This just makes the most common query options available fluently.  It isn’t perfect, in that using standard LINQ operators changes the declared type, which means you need to set these at the start, not the end of the query.  But if you use NHLinq, you’re used to that.

Technorati Tags:

Dynamic Languages and SOLID Principles

OK, this isn’t actually part of my SOLID Principles series (always a pity when your best content is a youtube link) but a response to Ryan’s article on Los Techies.  I’ve not really got my head around the way that unit testing works in python, but the I get that absolutely everything is being overrideable on an instance or class basis affects the approach.

Let’s talk about Ryan’s list.  Now, he argues that Python offers alternatives for the interface segregation principle, open/closed principle, and the dependency inversion principle.  I’m going to argue that the principles are actually the same, even if the practice is different.  (Like Ryan’s article, pretty much everything said here applies to any dynamic language, but I’ll talk about Python.)

Python and The Interface Segregation Principle

Well, making everything an interface might seem like a valid solution to the Interface Segregation Principle but it’s a bit weird.  As I mentioned in my original article, the whole point is the “fine-grained” part.  With Python, the interface that a client consumes is exactly the methods it calls.  In that respect, all Python code respects ISP by default. 

The potential interface surface is fundamentally flexible.  Arguably that’s a problem for ISP:  You can always just call another method if you want to.  I don’t honestly think it matters though.

Ultimately, I don’t think ISP is changed by Python, it’s just kind of irrelevant, for better or worse.

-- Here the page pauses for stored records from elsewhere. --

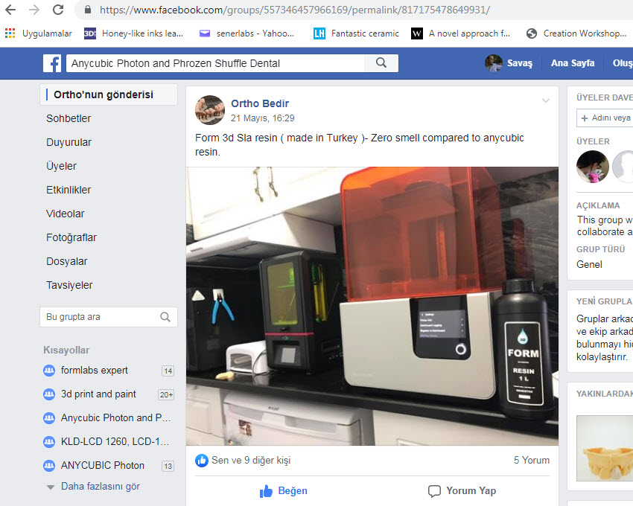Click the Ana Sayfa header link
Screen dimensions: 633x506
(573, 63)
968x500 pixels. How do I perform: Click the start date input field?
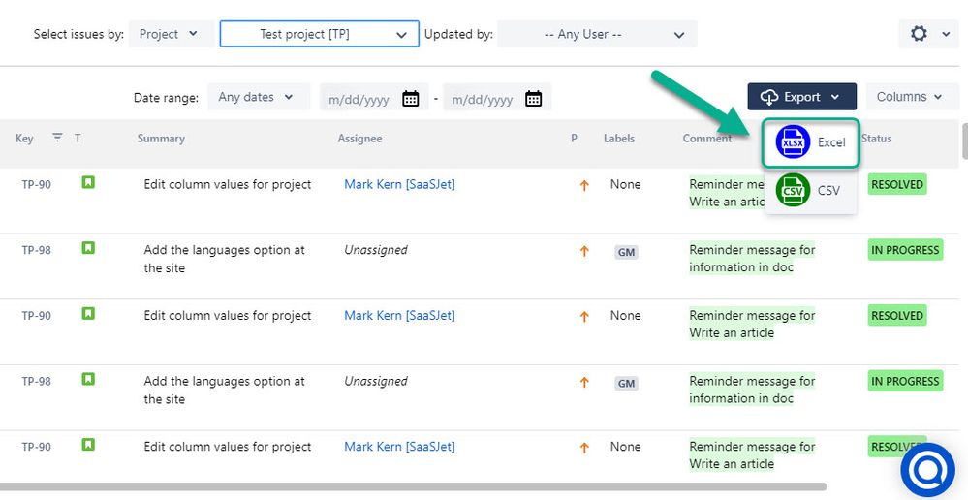tap(360, 99)
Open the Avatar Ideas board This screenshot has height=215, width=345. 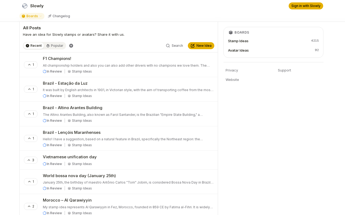pos(238,50)
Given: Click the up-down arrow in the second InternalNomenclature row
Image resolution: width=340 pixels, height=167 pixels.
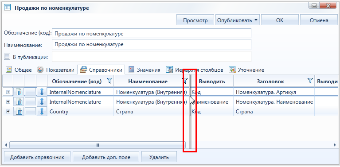Looking at the screenshot, I should coord(42,101).
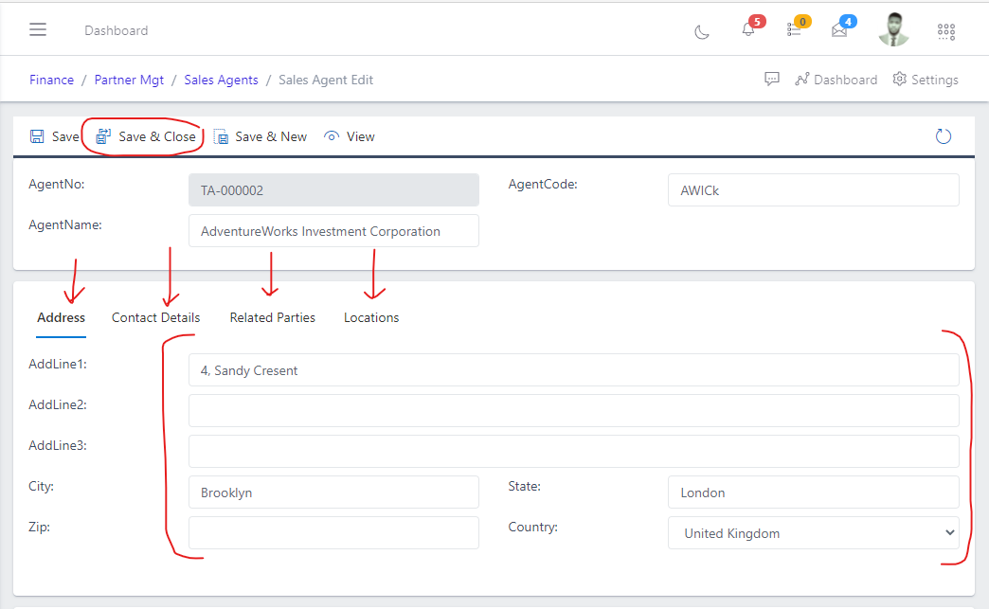Viewport: 989px width, 609px height.
Task: Open the apps grid icon at top right
Action: [945, 31]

Python and The Open Closed Principle

Well, the open closed principle is a goal, not a design practice, but let’s take a look at the danger points:

  • You can’t have non-virtual methods, so Python wins this hands down.
  • Your variable can’t be made too specific, so you’re safe there.
  • You can still compare against hard-coded values.  It’s just as easy to get this wrong in Python as it is in C#.
  • Same holds true for Law of Demeter violations.  If you pass the wrong object around, your code will be just as fragile in Python as in C#.

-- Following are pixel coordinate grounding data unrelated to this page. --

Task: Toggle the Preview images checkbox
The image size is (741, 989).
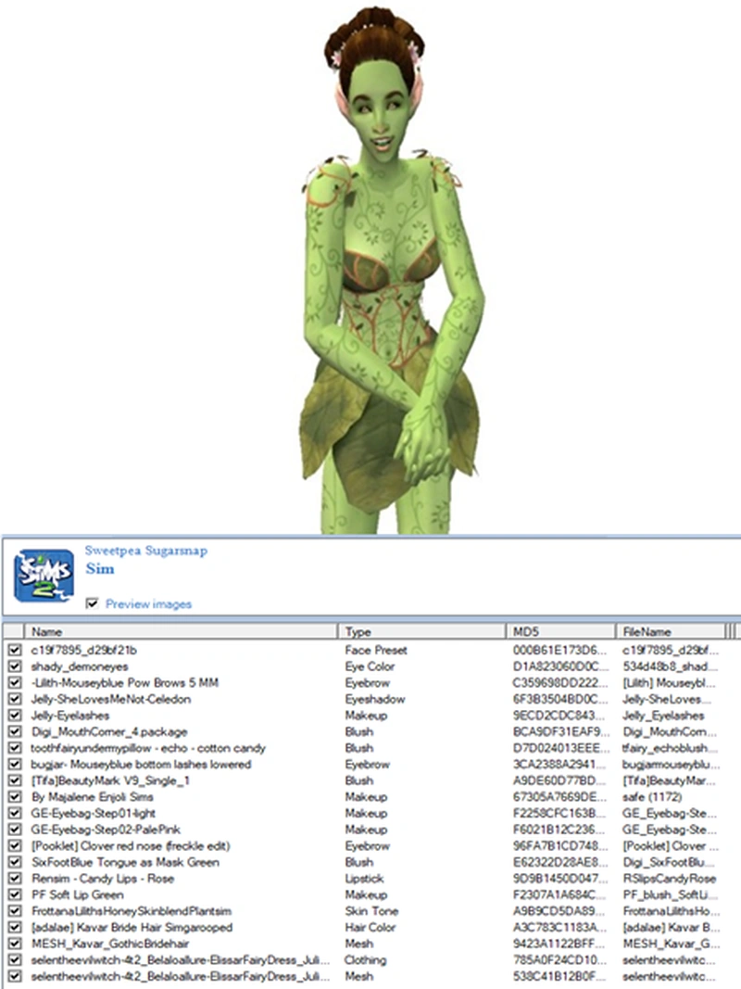Action: pos(92,603)
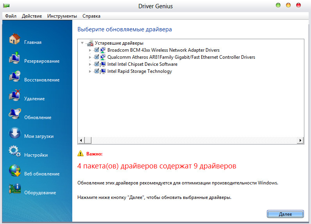Image resolution: width=311 pixels, height=224 pixels.
Task: Select the Восстановление restore icon
Action: (x=14, y=77)
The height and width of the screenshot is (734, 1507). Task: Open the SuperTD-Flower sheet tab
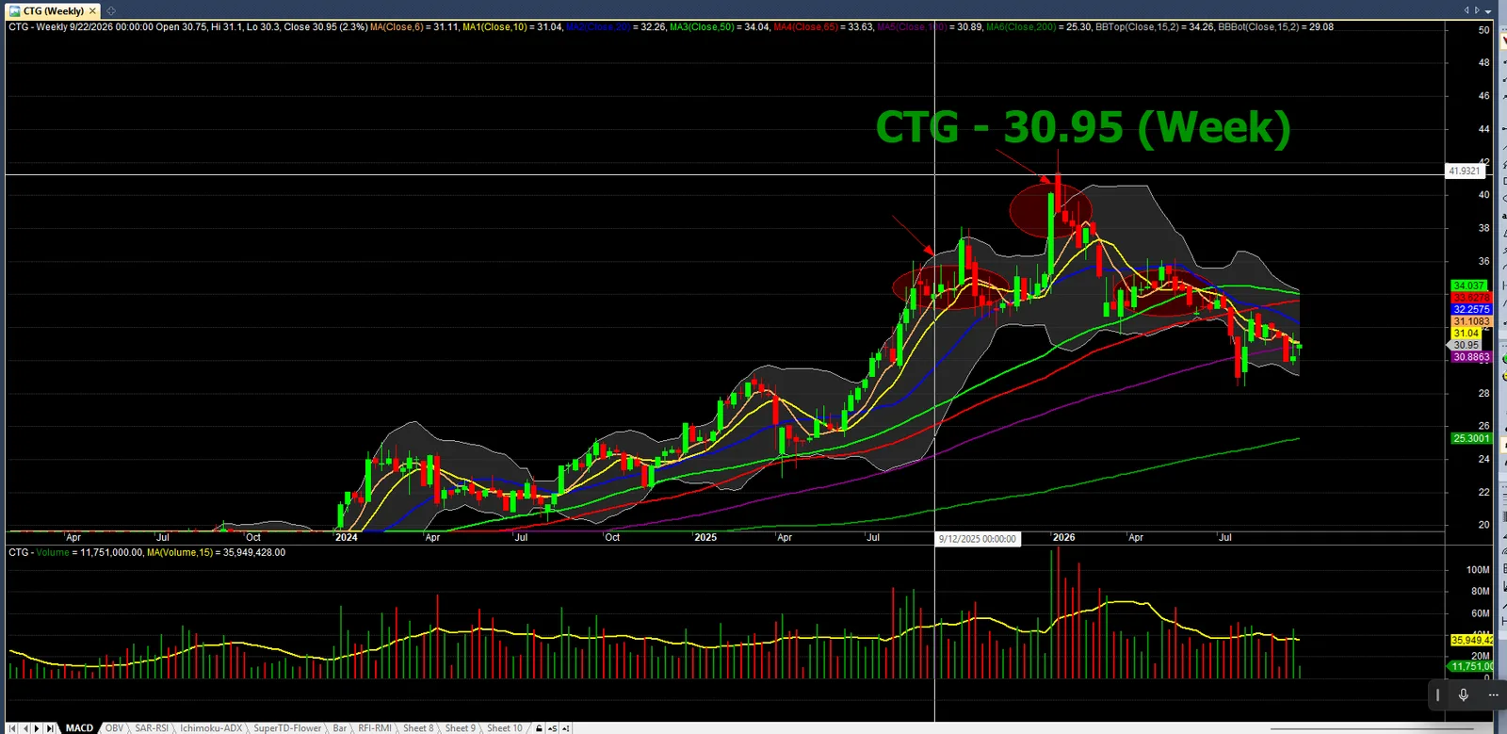287,728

Python certainly reduces the scope for some OC violations, but you’ve still got lots of rope to hang yourself.  Think you still need to bear the goal in mind.

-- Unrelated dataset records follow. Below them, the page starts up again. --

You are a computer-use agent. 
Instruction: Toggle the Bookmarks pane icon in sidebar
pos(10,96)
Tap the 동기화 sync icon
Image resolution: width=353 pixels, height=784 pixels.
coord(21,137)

Python and The Dependency Inversion Principle

Python doesn’t provide an alternative to the dependency inversion principle, it just looks like it.  Now, DI isn’t about using an IOC container (which is a slightly crazy/painful thing to do without a static type system), it’s about decoupling.  Now, in Python you can override any function, including a class function (which a C# developer would describe as a static method) so everything’s alright.

Except it isn’t.

Let me give an example.  You go around your house welding lamps directly into the plug sockets.  This is equivalent to calling Lamp() directly from within the Socket’s code.  Now, let’s assume you wanted to change one Lamp to an XBox.  Well, you can always monkey patch the method so that it behaves like one.  Ugly, but possible.  Let’s try something harder: change every Lamp to an XBox.  Not sure why you’d want to, but it’s your house: you can just change the class to behave like an XBox.  Great.

Until your neighbour comes round and asks why all of his lamps just turned into XBoxes.

Let’s quote Ryan:

Now all calls in this runtime, from any module, that reference the Output class will use XmlOutput or HtmlOutput instead.

Yes, but what if I wanted only half of them?  Maybe there’s Python techniques I don’t know about (I’m barely competent in the language) but as I see it, I’m going to need to change the code.  I don’t think that dependencies can “always” be injected.  They can only be done when it won’t cause damage.  In his case, he’s worrying about testability.  That’s fine, but we all agree there’s more to DI than testability.  You will definitely have fewer obvious problems, but if you don’t pass things in using constructors and use abstract factories, you will still run into code fragility, even in a flexible language.

Python still Needs SOLID

None of this is to disparage Python.  It’s a cracking language with a great deal of flexibility and extremely productive.  But it’s not the Holy Grail.  It’s still perfectly possible to violate OCP and it still can find DI useful.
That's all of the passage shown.